O tema é agora oportuno, não apenas pela notabilidade da recente obra cinematográfica Lincoln, que permite a todo povo um imediato e fácil vislumbre dessa tragédia, fechada com a pistola Derringer, calibre 44, de John Wilkes Booth, que o assassinou no Teatro Ford, mas também pelas intrigantes coincidências com supostas cooptações de votos no Parlamento do Brasil, que resultaram na aprovação da Emenda da Reeleição (governo Fernando Henrique Cardoso) e também no mais recente e celebérrimo julgamento no Supremo Tribunal Federal, denominado caso “mensalão”, cujo escopo seria a aprovação de reformas sociais de profundidade e de combate à desigualdade (governo Lula).
Na saga americana, o então secretário de Estado de Lincoln, William Henry Seward (um híbrido de chanceler e chefe da Casa Civil), persuadido da obstinação presidencial quanto à causa abolicionista e da isonomia, e ciente da derrota iminente no parlamento, aconselhou-o a não se expor tanto na tarefa de conquistar votos parlamentares, missão delicada e que reputava erosiva à imagem do governante. É que no colegiado-alvo havia de tudo, desde patriotas sinceros e honestos a reles interesseiros, aproveitadores, autocratas empedernidos, caracteres corrompidos e conservadores extremados. Afinal, o parlamento é a projeção fiel da sociedade que o elege, não é mesmo?
Daí a utilização do concurso habilidoso —mas não escrupuloso— de certo personagem de fora do governo, para a abordagem dos deputados americanos. Argumentos de persuasão? Todos foram usados. Rigorosamente todos, sem exceção...
Do oferecimento de cargos públicos a vantagens materiais mais tácteis, todos os empenhos, publicáveis ou não, foram feitos para aprovar a emenda que varreria o horror da escravidão do território americano.
O cenário não é mesmo sugestivo e intrigante? A emenda foi aprovada, a escravidão erradicada, para sempre, e a guerra de secessão, vencida, restando íntegra a unidade da Federação americana.
Método de ação governamental passível de censura, mas eficaz, a se contrapor à necessária ética da governabilidade, nem sempre suficiente, tudo com vistas à consecução do objetivo de realizar o bem comum e preservar os superiores interesses da coletividade: eis aí um enorme dilema político posto aos que governam.

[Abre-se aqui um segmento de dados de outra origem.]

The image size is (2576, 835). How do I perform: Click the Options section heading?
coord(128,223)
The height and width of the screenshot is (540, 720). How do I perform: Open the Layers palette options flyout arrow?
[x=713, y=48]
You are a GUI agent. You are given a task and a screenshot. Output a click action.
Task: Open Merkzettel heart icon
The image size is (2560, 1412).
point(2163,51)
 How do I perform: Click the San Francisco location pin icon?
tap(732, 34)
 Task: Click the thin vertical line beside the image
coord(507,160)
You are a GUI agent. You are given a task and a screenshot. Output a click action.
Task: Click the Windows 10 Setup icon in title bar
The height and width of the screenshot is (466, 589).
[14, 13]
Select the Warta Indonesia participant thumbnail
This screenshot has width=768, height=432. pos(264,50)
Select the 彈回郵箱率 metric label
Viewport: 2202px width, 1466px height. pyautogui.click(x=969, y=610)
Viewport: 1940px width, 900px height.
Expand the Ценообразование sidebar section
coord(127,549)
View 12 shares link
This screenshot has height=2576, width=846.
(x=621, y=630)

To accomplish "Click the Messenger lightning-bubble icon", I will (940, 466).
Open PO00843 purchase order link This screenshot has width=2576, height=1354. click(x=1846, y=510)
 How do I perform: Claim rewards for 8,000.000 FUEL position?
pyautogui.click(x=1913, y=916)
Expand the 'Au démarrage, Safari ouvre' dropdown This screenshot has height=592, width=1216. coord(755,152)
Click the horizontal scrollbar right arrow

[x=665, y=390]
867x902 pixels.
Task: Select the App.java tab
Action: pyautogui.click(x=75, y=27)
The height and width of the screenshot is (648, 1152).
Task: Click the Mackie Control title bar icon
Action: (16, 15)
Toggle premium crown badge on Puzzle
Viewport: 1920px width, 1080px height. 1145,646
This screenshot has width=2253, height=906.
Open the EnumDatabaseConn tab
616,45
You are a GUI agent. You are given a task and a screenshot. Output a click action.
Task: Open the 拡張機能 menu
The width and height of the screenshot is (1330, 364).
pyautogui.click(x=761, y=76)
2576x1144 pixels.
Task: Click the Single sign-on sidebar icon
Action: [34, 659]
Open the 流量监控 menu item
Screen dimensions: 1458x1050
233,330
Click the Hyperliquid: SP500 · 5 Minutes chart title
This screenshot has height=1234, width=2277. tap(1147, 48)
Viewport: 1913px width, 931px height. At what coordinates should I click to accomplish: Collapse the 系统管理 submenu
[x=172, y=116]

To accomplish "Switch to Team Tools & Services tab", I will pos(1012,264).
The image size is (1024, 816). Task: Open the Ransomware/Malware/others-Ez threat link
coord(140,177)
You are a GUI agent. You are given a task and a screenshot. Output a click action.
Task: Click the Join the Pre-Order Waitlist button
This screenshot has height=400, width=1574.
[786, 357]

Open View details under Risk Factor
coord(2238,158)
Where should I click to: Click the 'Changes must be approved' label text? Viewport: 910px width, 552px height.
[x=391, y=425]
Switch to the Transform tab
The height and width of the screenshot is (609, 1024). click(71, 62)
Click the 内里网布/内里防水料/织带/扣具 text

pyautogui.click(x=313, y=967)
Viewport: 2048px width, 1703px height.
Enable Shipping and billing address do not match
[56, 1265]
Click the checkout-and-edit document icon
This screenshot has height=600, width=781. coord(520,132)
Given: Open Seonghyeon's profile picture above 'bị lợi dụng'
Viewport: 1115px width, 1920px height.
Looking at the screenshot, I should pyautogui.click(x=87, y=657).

Submeta-se agora, em exercício de ficção, esse longo e intrincado processo que extinguiu a escravidão e a guerra separatista na nação americana —tal como lá foi realmente operado—, a julgamento criminal no Brasil de hoje. Seriam aqueles construtores da nação ianque também condenados como bandoleiros ou quadrilheiros comuns, salteadores e falsários (exatamente iguais àqueles que nas ruas rapinam por mera cupidez), como cá está a ocorrer? Que juízo disso fariam os críticos assépticos, descompromissados das grandes responsabilidades das decisões coletivas, e os burocratas de gabinetes? E os —sempre implacáveis— acusadores profissionais, como veriam a questão da tramitação da Emenda 13 da Constituição Americana? Nela veriam crimes de meios não importando os resultados alcançados? Optariam pela possibilidade de perdurar a escravidão, com suas abjetas consequências, a tudo se sobrepondo a exemplar condenação dos protagonistas envolvidos naquele processo legislativo?
Cabe refletir.
José Roberto Batochio é advogado criminalista, foi presidente Nacional da OAB, da OAB-SP, da Aasp (Associação dos Advogados de São Paulo) e deputado federal (PDT-SP).